Supporters argue that offsets, while not the only way to eliminate global warming, are effective at reducing the environmental impact of consumption. “If our goal is to reduce carbon emissions as efficiently as possible, offsets make perfect economic sense,” wrote Robert H. Frank, a Cornell University economist, in a May 2009 op-ed piece in The New York Times. Some cities, like San Francisco, agree: In conjunction with Cisco Systems, it recently launched a web-based carbon footprint–tracking tool that enables citizens to calculate carbon emissions by zip code.
Carbonfund.org, a nonprofit provider of carbon offsets based in Silver Spring, Maryland, has tried to address criticism of carbon offsets by establishing strict guidelines for verifying and certifying carbon-free products and setting up third-party standards and auditing of offset projects in which it invests, including reforestation, renewable energy and energy efficiency.
CarbonFund.org also works with some 1,000 businesses — like the airline JetBlue - to establish carbon-offset programs, and it encourages donors to choose their own projects under a trademarked program called Your Carbon, Your Choice.
Moreover, it is moving in a new direction with carbon-free certified products – such as Motorola’s Renew phone, the first carbon-free certified cell phone.

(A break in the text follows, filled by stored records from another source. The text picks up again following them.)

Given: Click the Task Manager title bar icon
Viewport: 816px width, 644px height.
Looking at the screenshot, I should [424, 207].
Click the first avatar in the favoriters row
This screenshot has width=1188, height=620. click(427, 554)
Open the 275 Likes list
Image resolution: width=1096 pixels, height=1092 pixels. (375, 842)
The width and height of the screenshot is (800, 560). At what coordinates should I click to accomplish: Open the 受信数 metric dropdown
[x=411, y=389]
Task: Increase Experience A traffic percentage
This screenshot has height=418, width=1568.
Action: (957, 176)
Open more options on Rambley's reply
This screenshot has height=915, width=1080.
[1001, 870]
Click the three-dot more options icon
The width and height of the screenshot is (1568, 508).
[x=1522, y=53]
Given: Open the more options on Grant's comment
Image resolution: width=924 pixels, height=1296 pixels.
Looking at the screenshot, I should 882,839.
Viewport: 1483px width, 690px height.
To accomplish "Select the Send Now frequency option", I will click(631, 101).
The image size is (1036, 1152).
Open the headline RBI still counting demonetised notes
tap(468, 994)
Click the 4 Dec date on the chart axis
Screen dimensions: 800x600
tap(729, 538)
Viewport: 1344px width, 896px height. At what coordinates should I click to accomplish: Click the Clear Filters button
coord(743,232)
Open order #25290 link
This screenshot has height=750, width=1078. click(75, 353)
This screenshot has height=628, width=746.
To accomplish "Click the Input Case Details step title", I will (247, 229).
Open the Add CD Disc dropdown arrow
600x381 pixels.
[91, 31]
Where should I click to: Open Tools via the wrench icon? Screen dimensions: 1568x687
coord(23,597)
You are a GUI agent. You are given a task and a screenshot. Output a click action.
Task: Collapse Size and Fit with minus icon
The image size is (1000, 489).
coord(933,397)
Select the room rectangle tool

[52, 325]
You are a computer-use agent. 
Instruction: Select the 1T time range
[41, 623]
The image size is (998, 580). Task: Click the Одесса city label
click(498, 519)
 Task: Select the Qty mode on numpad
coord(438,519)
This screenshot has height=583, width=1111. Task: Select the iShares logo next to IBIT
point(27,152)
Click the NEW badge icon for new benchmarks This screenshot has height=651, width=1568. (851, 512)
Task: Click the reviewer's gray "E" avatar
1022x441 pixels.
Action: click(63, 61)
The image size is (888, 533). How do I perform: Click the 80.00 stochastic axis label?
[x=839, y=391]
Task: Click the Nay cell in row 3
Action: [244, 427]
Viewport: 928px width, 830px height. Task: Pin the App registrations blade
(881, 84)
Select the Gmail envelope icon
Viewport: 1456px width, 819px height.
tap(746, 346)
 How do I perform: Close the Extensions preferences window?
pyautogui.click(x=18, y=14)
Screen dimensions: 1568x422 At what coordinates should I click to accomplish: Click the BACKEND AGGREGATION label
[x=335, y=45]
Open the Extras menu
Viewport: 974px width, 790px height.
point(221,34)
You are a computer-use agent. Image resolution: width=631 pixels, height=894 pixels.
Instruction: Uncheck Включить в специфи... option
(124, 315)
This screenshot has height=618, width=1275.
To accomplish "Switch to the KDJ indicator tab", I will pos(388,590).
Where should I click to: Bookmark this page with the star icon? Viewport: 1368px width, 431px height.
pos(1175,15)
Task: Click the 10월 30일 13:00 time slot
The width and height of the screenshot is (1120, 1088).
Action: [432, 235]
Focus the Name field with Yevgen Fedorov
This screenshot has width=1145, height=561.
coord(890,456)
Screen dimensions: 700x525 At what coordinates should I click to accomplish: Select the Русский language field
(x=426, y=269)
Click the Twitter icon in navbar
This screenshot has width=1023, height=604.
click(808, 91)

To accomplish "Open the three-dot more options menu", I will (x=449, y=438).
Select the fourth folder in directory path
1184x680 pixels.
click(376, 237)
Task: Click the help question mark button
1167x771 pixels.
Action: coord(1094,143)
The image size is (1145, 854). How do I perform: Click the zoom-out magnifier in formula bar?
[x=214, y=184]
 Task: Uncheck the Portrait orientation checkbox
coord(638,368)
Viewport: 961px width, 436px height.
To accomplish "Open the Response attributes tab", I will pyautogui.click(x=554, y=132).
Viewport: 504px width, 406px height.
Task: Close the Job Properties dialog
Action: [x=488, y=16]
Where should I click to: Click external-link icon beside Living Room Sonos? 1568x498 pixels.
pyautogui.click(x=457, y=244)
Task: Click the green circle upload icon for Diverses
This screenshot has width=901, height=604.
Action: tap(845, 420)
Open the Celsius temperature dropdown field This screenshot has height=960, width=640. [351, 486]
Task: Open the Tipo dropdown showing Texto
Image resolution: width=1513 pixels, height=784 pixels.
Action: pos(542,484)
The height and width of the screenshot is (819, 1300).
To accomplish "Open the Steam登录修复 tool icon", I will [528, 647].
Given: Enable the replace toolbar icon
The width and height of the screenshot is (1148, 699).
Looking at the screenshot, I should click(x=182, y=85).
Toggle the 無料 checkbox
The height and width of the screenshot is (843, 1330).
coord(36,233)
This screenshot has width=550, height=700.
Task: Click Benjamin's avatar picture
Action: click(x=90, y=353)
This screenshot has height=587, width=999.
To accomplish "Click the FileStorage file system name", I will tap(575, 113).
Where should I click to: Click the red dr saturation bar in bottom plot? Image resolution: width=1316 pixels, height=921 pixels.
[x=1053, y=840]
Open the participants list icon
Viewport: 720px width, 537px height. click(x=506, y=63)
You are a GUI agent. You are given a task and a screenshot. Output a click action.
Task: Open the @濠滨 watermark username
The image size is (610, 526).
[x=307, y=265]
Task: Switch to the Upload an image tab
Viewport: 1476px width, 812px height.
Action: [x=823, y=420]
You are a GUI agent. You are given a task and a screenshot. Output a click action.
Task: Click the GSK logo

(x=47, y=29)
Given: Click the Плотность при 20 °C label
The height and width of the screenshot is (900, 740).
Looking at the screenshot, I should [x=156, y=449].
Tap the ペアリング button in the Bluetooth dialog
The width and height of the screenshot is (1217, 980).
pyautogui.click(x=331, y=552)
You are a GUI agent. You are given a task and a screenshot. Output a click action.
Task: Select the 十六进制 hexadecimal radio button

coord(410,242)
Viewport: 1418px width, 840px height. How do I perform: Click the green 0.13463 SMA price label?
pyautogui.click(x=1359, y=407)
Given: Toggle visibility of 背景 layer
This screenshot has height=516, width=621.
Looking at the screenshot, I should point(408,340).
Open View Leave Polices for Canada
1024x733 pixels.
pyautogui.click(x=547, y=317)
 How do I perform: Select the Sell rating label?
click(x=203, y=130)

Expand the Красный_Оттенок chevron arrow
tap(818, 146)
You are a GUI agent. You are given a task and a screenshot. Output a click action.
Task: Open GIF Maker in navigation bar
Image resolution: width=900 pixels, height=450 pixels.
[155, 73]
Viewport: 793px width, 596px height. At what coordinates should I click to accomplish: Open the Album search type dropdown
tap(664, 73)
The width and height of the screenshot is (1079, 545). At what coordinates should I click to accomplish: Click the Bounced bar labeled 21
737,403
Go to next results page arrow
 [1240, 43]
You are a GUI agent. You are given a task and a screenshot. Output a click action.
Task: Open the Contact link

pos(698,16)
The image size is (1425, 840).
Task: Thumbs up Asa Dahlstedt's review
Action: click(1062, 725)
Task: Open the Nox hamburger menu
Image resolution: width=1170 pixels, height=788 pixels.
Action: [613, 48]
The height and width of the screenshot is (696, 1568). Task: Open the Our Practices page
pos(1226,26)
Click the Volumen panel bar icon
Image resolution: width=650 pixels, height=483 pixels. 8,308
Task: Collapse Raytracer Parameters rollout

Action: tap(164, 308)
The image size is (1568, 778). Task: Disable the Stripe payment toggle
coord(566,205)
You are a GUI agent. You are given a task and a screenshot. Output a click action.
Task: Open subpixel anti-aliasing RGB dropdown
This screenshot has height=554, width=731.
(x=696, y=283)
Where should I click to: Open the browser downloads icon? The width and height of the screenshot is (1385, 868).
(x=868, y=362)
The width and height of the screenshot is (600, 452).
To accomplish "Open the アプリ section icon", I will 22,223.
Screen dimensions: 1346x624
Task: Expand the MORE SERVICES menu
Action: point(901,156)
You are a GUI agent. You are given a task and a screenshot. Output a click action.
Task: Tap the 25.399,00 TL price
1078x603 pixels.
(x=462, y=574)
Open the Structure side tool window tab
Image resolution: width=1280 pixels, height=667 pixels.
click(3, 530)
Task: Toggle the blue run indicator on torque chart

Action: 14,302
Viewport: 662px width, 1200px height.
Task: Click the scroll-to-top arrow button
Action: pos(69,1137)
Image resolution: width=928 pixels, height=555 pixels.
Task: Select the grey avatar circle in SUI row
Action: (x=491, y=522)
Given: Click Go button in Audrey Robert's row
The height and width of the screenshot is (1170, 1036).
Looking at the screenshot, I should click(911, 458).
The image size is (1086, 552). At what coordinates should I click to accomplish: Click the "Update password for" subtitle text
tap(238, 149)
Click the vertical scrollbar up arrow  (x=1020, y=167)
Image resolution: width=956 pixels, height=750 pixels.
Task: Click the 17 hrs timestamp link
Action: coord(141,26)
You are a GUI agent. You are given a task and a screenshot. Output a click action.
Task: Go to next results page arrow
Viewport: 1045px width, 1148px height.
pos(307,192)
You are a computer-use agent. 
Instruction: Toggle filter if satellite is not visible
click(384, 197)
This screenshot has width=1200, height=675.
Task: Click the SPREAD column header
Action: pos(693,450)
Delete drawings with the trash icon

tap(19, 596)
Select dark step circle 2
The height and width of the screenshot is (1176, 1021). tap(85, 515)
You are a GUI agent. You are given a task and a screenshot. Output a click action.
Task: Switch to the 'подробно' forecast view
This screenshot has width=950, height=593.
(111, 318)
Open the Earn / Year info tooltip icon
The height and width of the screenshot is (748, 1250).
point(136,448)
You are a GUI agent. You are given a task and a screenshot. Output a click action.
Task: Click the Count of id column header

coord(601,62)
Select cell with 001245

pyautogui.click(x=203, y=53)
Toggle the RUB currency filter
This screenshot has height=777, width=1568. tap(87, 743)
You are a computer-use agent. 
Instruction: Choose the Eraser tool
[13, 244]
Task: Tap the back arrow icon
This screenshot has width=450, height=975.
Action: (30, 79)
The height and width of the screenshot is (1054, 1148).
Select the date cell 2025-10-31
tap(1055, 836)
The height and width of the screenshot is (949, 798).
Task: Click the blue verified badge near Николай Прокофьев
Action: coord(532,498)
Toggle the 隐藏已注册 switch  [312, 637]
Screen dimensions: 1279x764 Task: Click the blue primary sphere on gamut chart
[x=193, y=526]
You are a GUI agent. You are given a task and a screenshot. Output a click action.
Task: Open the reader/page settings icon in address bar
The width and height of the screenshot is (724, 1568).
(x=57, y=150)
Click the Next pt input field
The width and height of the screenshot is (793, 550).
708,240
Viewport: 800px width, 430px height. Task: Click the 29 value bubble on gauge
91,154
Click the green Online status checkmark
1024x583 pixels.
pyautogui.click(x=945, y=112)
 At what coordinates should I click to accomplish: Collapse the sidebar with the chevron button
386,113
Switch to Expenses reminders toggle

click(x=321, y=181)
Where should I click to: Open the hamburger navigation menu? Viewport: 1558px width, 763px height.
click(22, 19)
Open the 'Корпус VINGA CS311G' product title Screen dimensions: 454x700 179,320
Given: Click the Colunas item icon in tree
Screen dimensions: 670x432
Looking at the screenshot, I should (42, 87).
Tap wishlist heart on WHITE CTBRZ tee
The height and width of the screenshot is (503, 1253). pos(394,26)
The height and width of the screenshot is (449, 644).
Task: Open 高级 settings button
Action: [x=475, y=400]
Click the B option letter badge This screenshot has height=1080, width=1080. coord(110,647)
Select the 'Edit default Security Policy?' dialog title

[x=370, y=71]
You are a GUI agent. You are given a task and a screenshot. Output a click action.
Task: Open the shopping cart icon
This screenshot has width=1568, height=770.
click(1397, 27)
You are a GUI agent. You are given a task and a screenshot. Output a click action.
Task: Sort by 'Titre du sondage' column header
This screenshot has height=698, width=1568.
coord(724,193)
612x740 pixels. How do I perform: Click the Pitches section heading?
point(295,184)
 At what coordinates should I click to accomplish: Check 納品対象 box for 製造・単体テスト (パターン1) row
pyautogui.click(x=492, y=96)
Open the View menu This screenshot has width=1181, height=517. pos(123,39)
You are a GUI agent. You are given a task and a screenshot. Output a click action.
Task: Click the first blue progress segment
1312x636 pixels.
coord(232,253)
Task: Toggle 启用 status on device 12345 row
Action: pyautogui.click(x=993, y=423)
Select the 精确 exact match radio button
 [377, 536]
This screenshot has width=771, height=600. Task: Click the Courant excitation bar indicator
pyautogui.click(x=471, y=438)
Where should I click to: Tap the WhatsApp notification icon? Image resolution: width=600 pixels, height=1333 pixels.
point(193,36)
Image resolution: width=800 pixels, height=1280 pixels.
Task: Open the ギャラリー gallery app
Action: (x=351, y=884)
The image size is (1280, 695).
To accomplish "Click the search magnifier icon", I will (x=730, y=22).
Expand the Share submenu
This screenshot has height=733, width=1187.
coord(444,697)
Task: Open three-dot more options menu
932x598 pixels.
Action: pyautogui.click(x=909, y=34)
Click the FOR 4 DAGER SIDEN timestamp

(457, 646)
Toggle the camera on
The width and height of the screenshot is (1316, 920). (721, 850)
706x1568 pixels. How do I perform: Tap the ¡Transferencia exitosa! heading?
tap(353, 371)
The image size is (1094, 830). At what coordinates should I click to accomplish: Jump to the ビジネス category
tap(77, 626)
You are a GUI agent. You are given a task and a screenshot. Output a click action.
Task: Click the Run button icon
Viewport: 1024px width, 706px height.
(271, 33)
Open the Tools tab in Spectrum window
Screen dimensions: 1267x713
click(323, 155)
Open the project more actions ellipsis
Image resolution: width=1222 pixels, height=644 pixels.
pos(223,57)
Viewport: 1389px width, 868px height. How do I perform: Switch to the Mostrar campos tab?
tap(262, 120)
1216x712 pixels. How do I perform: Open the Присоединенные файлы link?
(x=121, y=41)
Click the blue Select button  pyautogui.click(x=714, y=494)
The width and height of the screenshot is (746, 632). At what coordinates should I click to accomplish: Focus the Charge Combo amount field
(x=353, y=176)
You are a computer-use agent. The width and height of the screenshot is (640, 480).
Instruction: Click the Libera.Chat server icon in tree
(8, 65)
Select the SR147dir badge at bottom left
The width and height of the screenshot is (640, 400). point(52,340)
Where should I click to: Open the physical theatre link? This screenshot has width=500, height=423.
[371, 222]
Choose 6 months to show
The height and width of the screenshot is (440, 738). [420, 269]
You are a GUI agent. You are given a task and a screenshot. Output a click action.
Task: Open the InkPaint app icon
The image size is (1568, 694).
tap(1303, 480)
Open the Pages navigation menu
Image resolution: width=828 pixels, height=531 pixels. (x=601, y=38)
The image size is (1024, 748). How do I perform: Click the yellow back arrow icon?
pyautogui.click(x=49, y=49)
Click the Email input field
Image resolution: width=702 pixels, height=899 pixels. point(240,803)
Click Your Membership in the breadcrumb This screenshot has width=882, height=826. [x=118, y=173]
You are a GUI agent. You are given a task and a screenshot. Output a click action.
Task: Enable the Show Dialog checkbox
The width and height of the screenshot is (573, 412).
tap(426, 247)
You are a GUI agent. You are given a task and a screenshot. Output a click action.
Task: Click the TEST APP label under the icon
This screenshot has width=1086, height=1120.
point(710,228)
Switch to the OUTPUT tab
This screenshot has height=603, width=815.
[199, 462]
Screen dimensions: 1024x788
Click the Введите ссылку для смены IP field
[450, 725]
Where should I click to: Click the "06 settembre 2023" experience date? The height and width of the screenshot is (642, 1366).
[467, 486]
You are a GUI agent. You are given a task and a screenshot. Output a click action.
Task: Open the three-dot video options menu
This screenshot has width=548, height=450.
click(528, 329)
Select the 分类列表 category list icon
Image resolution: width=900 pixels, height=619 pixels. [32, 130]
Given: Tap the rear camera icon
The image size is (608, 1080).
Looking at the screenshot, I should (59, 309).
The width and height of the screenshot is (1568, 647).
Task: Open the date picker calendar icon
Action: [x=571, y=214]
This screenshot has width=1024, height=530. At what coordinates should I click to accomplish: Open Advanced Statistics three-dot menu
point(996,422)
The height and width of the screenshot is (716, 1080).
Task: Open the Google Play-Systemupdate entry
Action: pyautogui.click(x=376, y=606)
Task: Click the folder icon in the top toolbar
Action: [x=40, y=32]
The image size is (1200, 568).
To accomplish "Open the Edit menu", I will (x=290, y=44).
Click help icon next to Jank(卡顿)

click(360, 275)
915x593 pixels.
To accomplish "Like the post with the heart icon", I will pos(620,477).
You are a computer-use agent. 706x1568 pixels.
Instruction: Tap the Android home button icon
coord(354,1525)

Carbonfund.org worked with Motorola to determine the carbon footprint of its new phones, and on ways to reduce the footprint, including the packaging and materials (the phone’s casing is made from recycled water bottles).
Moreover, Motorola donates to Carbonfund.org projects based on a percentage of quarterly sales figures, offsetting the energy required to manufacture, distribute and operate the phone. Another certified product is Florida Crystals sugar, which was rendered carbon neutral through the company’s own production methods and supply of renewable energy — rather than the company buying offsets.
The goal is to expand consumer choice in going carbon neutral by letting consumers buy offsets for direct emissions (from your home or car) as well as carbon-free certified products. The label also wins kudos for the companies, which gain a green halo. “Consumers respond to efforts by companies to understand their environmental impact and take action,” says Ivan Chan, Carbonfund.org’s spokesman. “The label represents both – commitment and action.”
Still, selling an eco-friendly chocolate bar reminding consumers to “hang your wash outside on a nice day instead of using a clothes dryer” doesn’t convince some skeptical marketing experts about the benefits of carbon offsets. “They are a way for the guilty to pay for spiritual absolution instead of changing their questionable behavior,” notes Brian Collins, chief creative officer of New York branding agency Collins. “Offsets take our eyes off the real problems we need to confront now.”